Stored data:
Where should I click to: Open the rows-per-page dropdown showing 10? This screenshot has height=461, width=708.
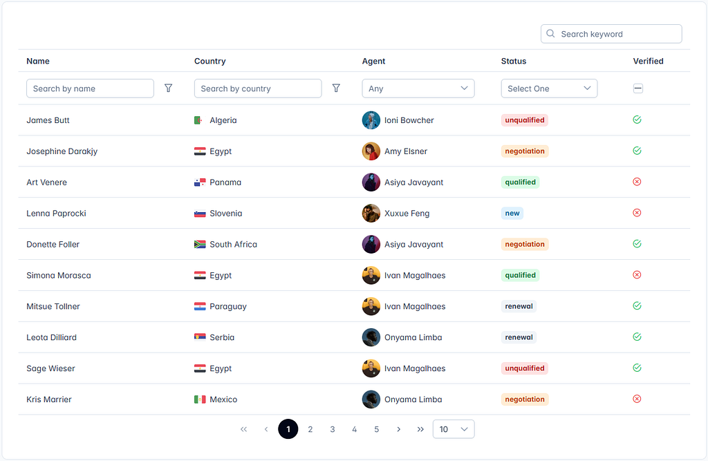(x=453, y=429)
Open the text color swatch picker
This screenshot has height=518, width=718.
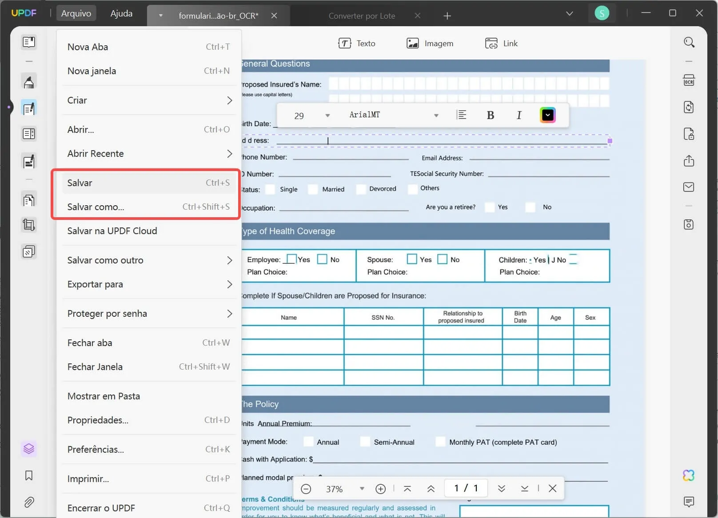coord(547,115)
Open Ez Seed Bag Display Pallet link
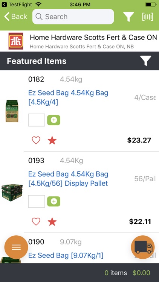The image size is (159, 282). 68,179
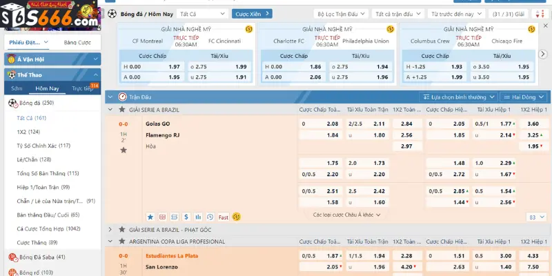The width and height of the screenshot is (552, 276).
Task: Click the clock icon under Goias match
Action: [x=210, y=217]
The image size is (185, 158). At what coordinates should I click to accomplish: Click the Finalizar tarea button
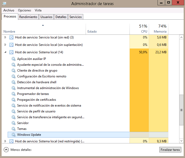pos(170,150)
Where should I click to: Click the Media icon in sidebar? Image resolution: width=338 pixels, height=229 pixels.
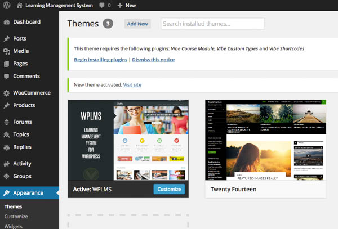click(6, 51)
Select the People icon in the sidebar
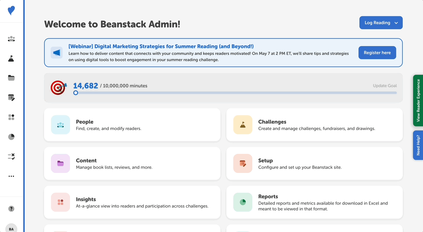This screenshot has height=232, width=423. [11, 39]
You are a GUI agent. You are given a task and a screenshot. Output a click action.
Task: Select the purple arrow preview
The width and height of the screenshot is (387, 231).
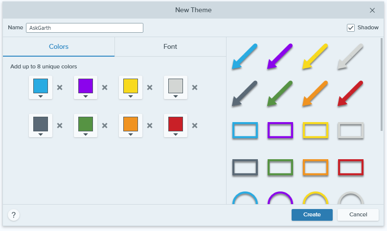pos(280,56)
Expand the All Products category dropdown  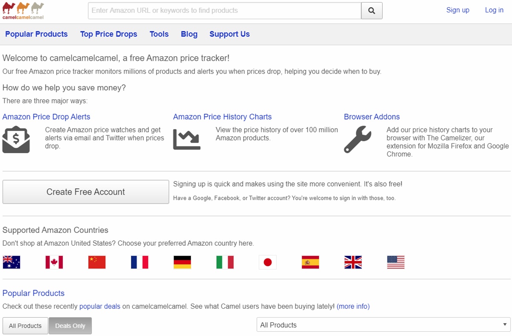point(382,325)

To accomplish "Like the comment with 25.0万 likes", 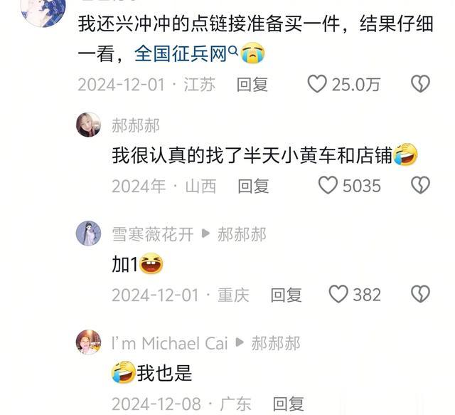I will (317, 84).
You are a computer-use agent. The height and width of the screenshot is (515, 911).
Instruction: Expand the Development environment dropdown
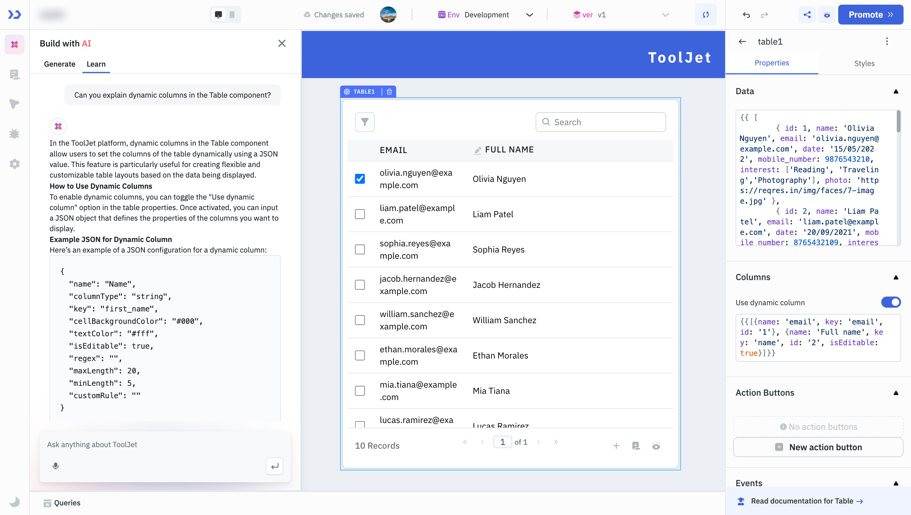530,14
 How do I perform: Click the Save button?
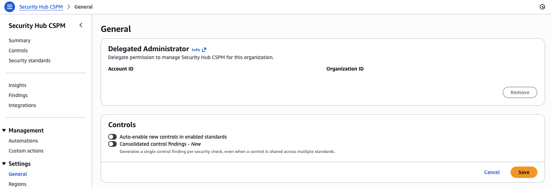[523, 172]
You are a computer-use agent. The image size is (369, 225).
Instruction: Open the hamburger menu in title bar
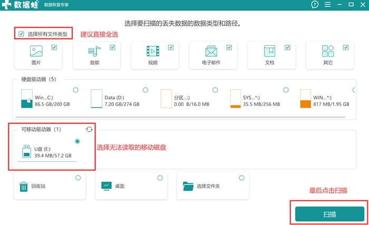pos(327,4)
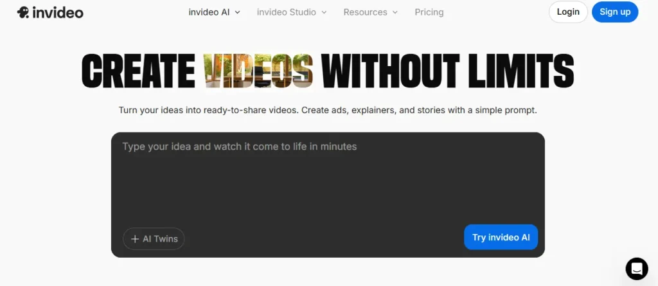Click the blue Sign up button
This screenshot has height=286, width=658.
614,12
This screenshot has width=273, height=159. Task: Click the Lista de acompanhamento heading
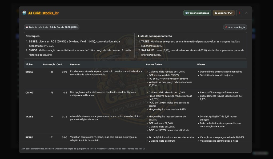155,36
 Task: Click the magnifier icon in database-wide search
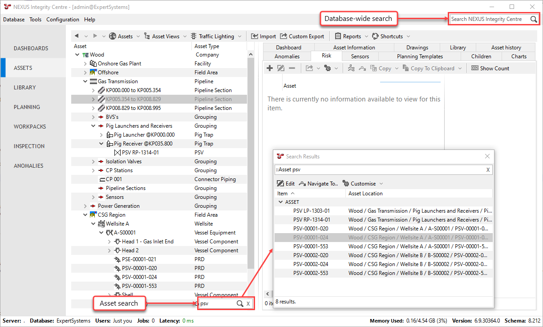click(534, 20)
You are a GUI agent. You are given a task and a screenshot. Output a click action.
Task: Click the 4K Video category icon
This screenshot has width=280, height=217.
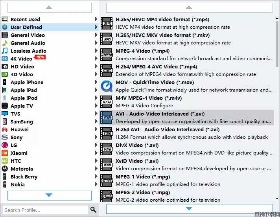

**Aim of the exercise:**
The line containing "You are a computer-use agent. The image" and every line after it, through the end of the records, are what you should retype exactly. Do not include the pictures.

**Reply to the task:**
You are a computer-use agent. The image size is (369, 225).
Instruction: Open the hamburger menu in title bar
pos(327,4)
Click the blue Sign up button
This screenshot has height=286, width=658.
614,12
This screenshot has width=273, height=159. Task: Click the Lista de acompanhamento heading
155,36
 Task: Click the magnifier icon in database-wide search
click(534, 20)
You are a GUI agent. You are given a task and a screenshot. Output a click action.
Task: Click the 4K Video category icon
This screenshot has width=280, height=217.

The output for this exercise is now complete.